■ Text excerpt
######

Matt Thorpe and Chelsea Bennett with Dr. Randal Day – Marriage, Family and Human Development
Family scientists created the Oral History Interview to assess the quality of marriage relationships based on an open ended, narrative style history. The theory behind these methods suggests that this kind of interview assessment may work equally well with other kinds of relationships. This study extends the Oral History Interview’s use to measuring an adult child’s perceptions of the relationship with his father. Many of the same basic attitudes and interactions that affect the quality of a marriage also play into father-child relationships. Furthermore our study suggests that children will look to their parents’ marriages as a model for their own relationships.
Over 2004 our research team extended the Oral History Interview (or OHI) to individual interviews. Before this the OHI had only measured relationship quality based on a couple interview – husband and wife interviewed together. We learned that the interview measured something more than simply the way the couple interacted. Husbands and wives, even when interviewed separately, used language, tone and anecdotes that revealed how happy they felt in their marriages. Most importantly, the type and mood of the memories they recalled in the interviews seemed to show their feelings about the relationship and its particular challenges and strengths.
This study left us with more questions. The OHI focuses on seven specific dimensions of a relationship to predict marital quality. The accuracy of these measures has been tried and verified in multiple studies. Were the aspects that tied in to marital quality in the OHI universal, or were they only true of marriages? Do we view the quality of a relationship in terms of the quality of our past memories, or do we remember our histories in a more positive or negative light depending on our current satisfaction with the relationship? This study, which has taken place over 2005, set out to help answer these questions, as well as to help us understand a different kind of relationship – father and child.
Based loosely on the original OHI on marriages, we wrote several open ended questions which encouraged participants to recall and relate memories about their relationships with and overall feelings toward their fathers. We recruited thirty volunteers and recorded this new oral history interview with them, each one lasting between thirty and forty-five minutes. We also asked them to fill out a survey – the Affectional Solidarity Scale. We chose this survey as it had been tested and verified as a solid measure of relationship quality for parents and children previously. We also looked for themes in the interviews that were not necessarily addressed by the coding system for the OHI.
Statistics showed a very good match between overall results of the OHI and the score on the Affectional Solidarity Scale. The two scores correlated at a highly significant 74.4%, indicating that both methods measured relationship quality similarly. When broken down by dimensions, however, we discovered some interesting differences between father child and couple measures.
In couples, expansiveness was a very important indicator of relationship quality. Expansiveness refers to the enthusiasm and depth expressed by a person while talking about memories of the relationship. In parent-child relationships, expansiveness was barely correlated at all to relationship quality, and this small correlation may likely have simply occurred by chance. The first plausible explanation for this was that expansiveness was lost by interviewing a child without the father present – without the interaction, the enthusiasm may be absent. However in our former study we interviewed husbands and wives separately and expansiveness remained a good predictor of satisfaction. It appears that expansiveness holds a fundamentally different importance in parent-child versus husband-wife relationships.
Also, in couples, the strongest predictor of overall relationship quality was disappointment in the relationship, followed by fondness expressed for the other person. In father-child relationships the most influential variable was a chaotic relationship. Participants who rated these relationships as being uncontrollable, out of their hands, and a struggle to maintain had significantly poorer relationships with their fathers, even poorer than those who felt bitter or disappointed about the relationship.

######

■ Record extracts

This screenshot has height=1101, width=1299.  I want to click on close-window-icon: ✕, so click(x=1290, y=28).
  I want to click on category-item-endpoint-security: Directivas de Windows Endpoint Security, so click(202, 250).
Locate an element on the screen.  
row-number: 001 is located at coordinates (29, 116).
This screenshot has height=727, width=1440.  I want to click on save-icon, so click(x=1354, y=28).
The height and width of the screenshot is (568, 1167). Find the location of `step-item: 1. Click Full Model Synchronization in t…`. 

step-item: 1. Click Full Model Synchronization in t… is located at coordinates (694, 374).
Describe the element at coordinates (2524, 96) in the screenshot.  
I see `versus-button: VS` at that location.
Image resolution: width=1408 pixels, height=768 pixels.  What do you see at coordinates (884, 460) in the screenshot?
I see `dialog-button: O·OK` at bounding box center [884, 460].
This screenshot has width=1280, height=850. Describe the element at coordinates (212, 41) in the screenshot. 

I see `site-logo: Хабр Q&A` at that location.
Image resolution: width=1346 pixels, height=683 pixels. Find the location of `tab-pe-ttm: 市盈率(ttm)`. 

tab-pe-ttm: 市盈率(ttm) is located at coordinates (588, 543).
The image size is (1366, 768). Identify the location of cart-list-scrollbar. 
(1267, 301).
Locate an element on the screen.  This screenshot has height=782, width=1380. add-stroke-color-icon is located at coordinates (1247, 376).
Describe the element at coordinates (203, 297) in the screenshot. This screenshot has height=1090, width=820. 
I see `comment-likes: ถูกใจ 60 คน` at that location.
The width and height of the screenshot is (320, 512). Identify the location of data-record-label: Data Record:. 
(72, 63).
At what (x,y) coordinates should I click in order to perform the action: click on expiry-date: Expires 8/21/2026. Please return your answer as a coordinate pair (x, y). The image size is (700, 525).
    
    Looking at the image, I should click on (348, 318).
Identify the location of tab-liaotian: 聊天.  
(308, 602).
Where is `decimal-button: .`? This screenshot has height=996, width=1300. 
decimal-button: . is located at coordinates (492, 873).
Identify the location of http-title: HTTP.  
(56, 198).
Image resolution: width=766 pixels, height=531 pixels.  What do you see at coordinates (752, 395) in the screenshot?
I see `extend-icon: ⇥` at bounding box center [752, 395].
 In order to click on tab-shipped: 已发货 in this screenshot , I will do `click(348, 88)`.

######

■ Required work
**1)** In the study summary on father-child relationships, why did the researchers set aside the idea that expansiveness failed to predict relationship quality because the father was absent from the interview? Answer in one to three sentences.
**2)** Summarize the study summary on father-child relationships in three sentences.

■ Task-by-task results
**1)** In the team's earlier study, husbands and wives were interviewed separately, and expansiveness still predicted satisfaction well. Interviewing someone without the other person present had not removed its predictive value. The researchers therefore concluded that expansiveness holds a fundamentally different importance in parent-child versus husband-wife relationships.

**2)** Researchers adapted the Oral History Interview, originally created to assess marriage quality through open-ended narrative histories, to measure adult children's perceptions of their relationships with their fathers. They interviewed thirty volunteers, who also completed the Affectional Solidarity Scale, and the overall results of the two methods correlated at 74.4%, indicating that both measured relationship quality similarly. The individual dimensions differed, however: expansiveness, which mattered greatly for couples, barely correlated with father-child quality, and the strongest father-child predictor was a chaotic relationship rather than the disappointment that led for couples.